++++ Document extract ++++

In the Gallery

OPEN Wednesday-Saturday 11-5
Sunday 12-4, First Sunday 12-4:30
LOCATED at 115 Hillsboro St., Pittsboro
CONTACT 919-542-4144,
february 2009 Show

February 1 - February 28 – "Object of Desire"

Opening reception Sunday, February 1, 12 noon to 5pm.


Screeches and Poetry
by Emma Skurnick
watercolor and colored pencil
18"x26"









In homage of the rosie month dedicated to love, the ChathamArts Gallery’s current exhibit is entitled, “Object of Desire”. The object that the artists submit will be an interpretive perspective on desire in all its potential meanings and relationships.

The show runs form February 1st through February 28th. At the opening reception from noon to 5 pm during Pittsboro’s “First Sunday Gallery Walk” on February 1st, the public will have the chance to meet and chat with artist Emma Skurnick at 1:30pm as she will be doing a painting demonstration and discussing her techniques, as well as answering questions about working as both a fine artist and illustrator. Not to be missed will be the live sounds of the Chatham County Orchestra founded by Christian Stith, a high school senior, playing throughout the afternoon.

++++

▸ Written problem
Extract everything in the gallery listing above from "In the Gallery" down to "noon to 5pm.", copying it word for word.

++++ Data provided ++++

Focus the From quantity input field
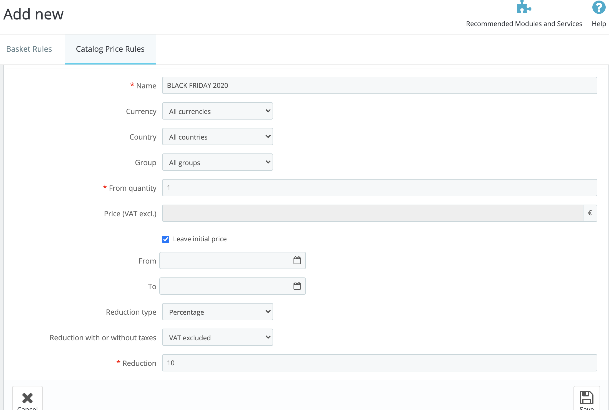609x412 pixels. click(379, 188)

++++

▸ Complete response
In the Gallery

OPEN Wednesday-Saturday 11-5
Sunday 12-4, First Sunday 12-4:30
LOCATED at 115 Hillsboro St., Pittsboro
CONTACT 919-542-4144,
february 2009 Show

February 1 - February 28 – "Object of Desire"

Opening reception Sunday, February 1, 12 noon to 5pm.